Florida (3-1) is already an early season loser on the road to Miami and ranked 18th nationally, and it isn’t the powerhouse it was under Tebow and Urban Meyer four short years ago, though third-year head coach Will Muschamp won 11 games in year two of his cleanup of the dumpster fire Meyer left in 2010. He’s a heckuva recruiter, and it shows defensively, but Florida is light years from the Steve Spurrier Fun-and-Gun offensive days when Arkansas couldn’t stay on the same turf with the Gators. I’ll still never forget Danny Ford saying before that 1997 matchup that if his team had one edge, it might be in the kicking game — and Florida nevertheless ran the opening kickoff back for a score.

In three straight years, starting with an SEC Championship Game matchup in 1995, Arkansas lost to Spurrier and the Gators by a combined 122-17. Before that, Arkansas and Florida met just once, in the 1982 Astro-Bluebonnet Bowl game the Hogs and Lou Holtz won 28-24, and the one time Arkansas has maybe dressed as much talent in its top 44 players as UF did.

Make no mistake, Florida has Arkansas outmanned, especially in the trenches on the Gators’ defensive side against Arkansas’ offense. The Hogs’ coaching staff made a big move to get its most talented players on the field last week when freshmen Denver Kirkland and Dan Skipper were inserted as starters at guard, and that will help the running game.
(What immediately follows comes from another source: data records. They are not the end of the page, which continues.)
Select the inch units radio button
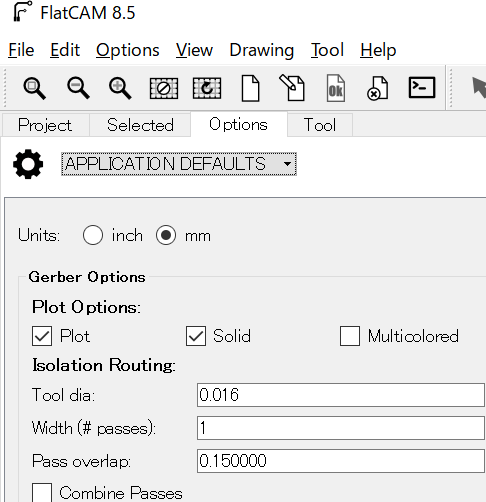The height and width of the screenshot is (502, 486). (93, 235)
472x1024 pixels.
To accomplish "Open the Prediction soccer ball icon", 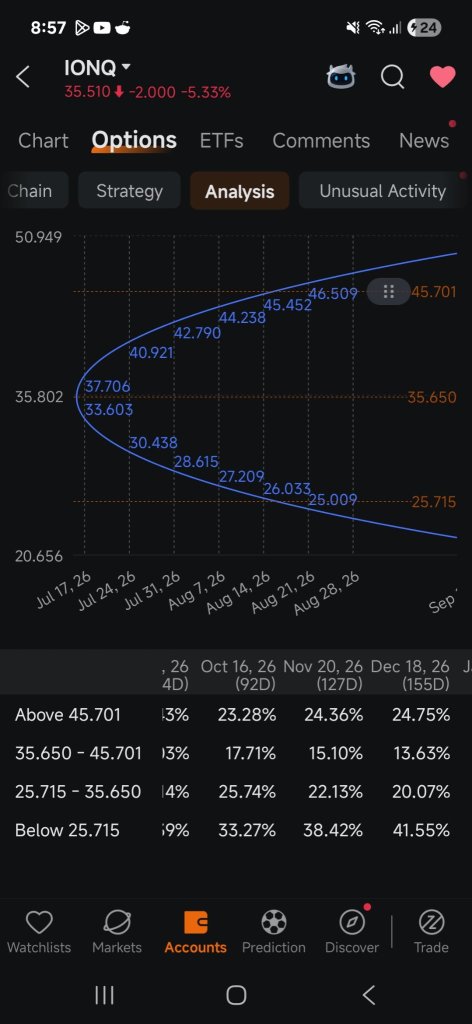I will click(274, 923).
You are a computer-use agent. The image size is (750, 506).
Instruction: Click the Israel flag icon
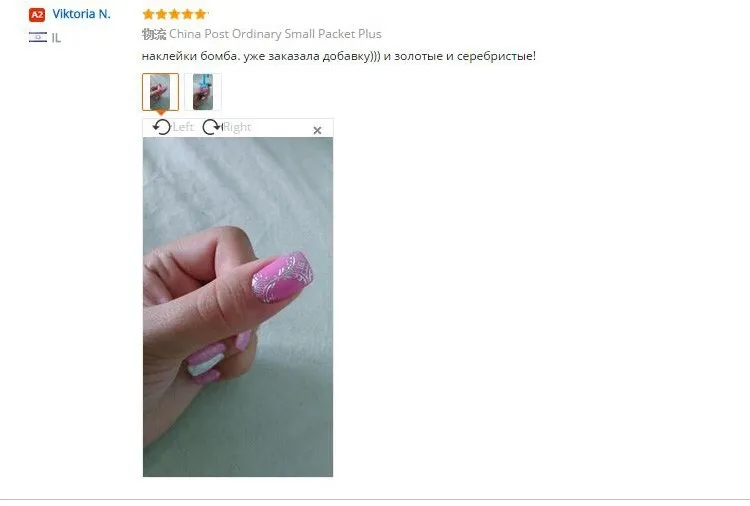[38, 37]
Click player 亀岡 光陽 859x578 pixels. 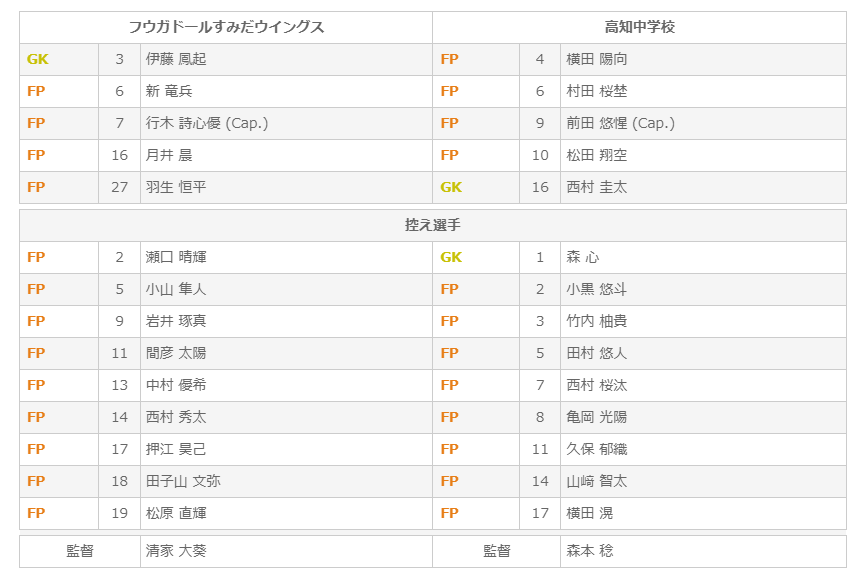[x=596, y=417]
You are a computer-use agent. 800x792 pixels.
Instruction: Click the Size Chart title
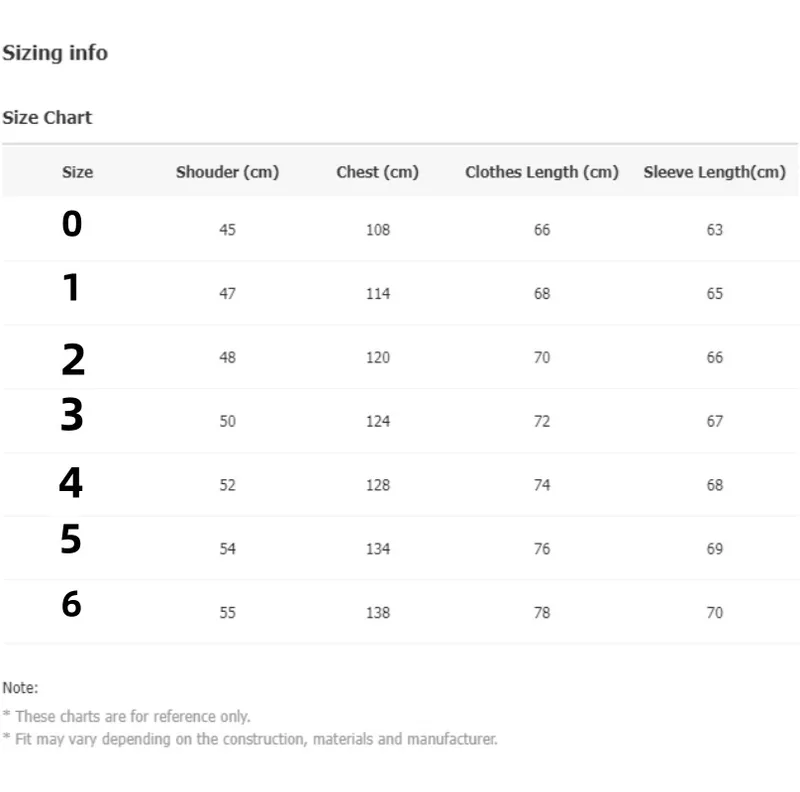pos(47,118)
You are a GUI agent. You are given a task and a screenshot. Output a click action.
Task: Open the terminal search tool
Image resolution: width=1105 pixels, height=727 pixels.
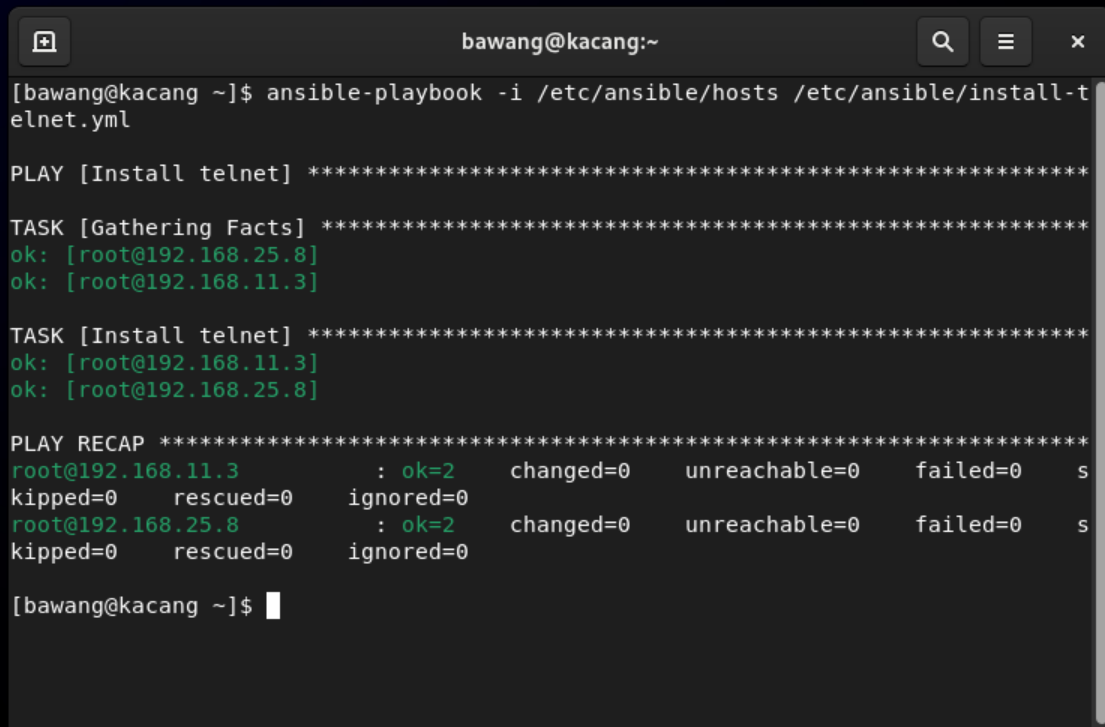coord(942,42)
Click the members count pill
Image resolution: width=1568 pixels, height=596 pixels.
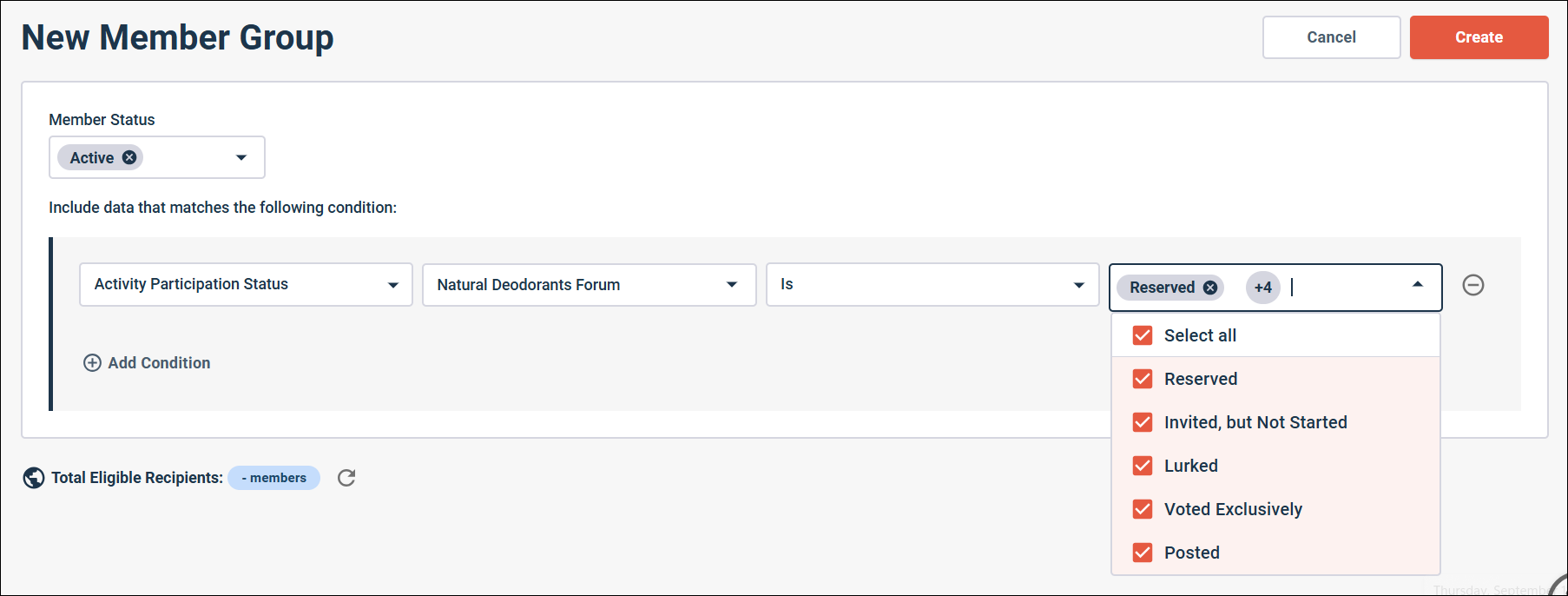273,477
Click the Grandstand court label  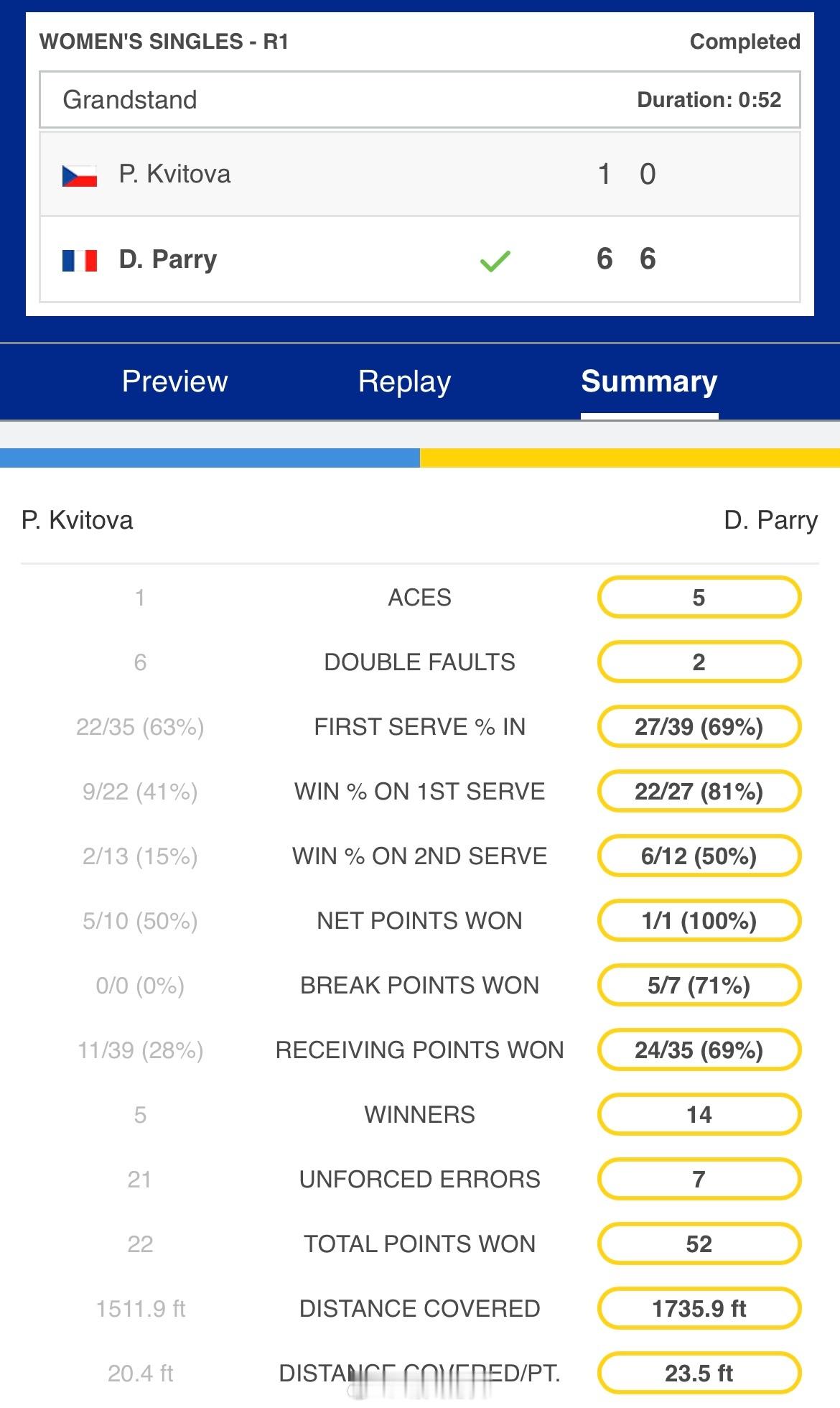coord(130,100)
Arkansas has the best center in the SEC in Travis Swanson, too, but is still just average at best at tackle and will remain so this year.

That line will face a nearly immovable front in Florida’s D-line. It would be easy to say, just have quarterback Brandon Allen throw it to loosen things up, but the Gators may also possess the best secondary in the SEC. Of course, a lot of this is based on a four-game start that includes the loss to Miami (how good really are the Hurricanes?) and a win over Tennessee that is a long way from being back.

What stands out most statistically about the Gators is the incredible third-down work by the defense: Florida opponents are converting third downs at a ridiculously low 18 percent rate (8 of 45). Arkansas converts third downs at a 42 percent clip (28 of 66), which isn’t horrid. But the last time the Hogs went on the road, without Allen at Rutgers, they managed just 4 of 13 conversions on third down.

The key, it would seem, is making the most of first and second downs. Does offensive coordinator Jim Chaney dial up more passes than usual on first down rather than attempt to run into a dominant Gator seven- or eight-man front? It’s more fun to watch what this offense brings on second-and-5 or better than second-and-10 or worse.

Rest assured, Muschamp, who spent some time learning the ways of Nick Saban as his defensive coordinator at LSU, and Florida have you right where they want you when it’s third-and-long.

Florida also thinks it has Arkansas right where it wants the Hogs, in the Swamp. Playing at night there is a different animal, too. But the Razorbacks can put some of those 91,000 fans to sleep early by taking advantage in the first quarter, the only period the Gators have been outscored all year (28-23). If Florida’s run-heavy offense, behind new quarterback Tyler Murphy, gets a quick lead, the Gators will be able to dictate the entire game. If the Hogs somehow make Florida play from behind, and it might get dicey for the home folks.

No question, Arkansas is due one from the Gators.